Stored data entries:
┌──

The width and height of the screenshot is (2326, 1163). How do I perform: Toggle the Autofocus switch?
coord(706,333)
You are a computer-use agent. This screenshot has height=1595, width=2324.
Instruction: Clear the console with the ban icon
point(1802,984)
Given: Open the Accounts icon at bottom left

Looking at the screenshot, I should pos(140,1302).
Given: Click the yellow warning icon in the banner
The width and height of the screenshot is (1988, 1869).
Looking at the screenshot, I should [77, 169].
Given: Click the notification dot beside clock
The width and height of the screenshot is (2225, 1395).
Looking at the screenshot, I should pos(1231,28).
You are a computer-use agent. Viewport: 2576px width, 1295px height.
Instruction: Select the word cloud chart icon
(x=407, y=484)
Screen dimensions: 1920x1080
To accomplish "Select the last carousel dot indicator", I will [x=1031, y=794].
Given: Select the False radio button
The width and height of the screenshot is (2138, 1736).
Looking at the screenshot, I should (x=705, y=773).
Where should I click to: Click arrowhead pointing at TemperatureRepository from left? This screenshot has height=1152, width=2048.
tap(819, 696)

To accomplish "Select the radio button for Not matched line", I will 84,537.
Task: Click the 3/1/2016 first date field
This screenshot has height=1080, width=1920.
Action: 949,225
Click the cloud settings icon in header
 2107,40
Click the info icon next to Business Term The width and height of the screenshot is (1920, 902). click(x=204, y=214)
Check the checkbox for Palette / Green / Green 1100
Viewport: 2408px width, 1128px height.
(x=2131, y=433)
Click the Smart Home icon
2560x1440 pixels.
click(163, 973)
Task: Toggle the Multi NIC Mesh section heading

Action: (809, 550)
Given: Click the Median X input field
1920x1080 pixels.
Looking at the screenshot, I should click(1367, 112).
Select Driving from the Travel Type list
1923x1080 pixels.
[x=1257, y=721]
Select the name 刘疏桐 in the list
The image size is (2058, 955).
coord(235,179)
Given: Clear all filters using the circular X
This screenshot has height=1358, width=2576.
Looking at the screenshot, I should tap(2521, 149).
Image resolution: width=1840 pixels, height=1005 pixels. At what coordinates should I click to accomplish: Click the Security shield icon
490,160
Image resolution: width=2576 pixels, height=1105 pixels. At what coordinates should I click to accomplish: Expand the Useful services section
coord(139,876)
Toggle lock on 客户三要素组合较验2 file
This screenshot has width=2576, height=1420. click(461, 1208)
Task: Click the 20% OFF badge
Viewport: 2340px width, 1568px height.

└──

▶ _Exercise aim_
The answer must be every line from the records above that contains the word "computer", copied out.

▶ _Answer below_
You are a computer-use agent. This screenshot has height=1595, width=2324.
You are a computer-use agent. Viewport: 2576px width, 1295px height.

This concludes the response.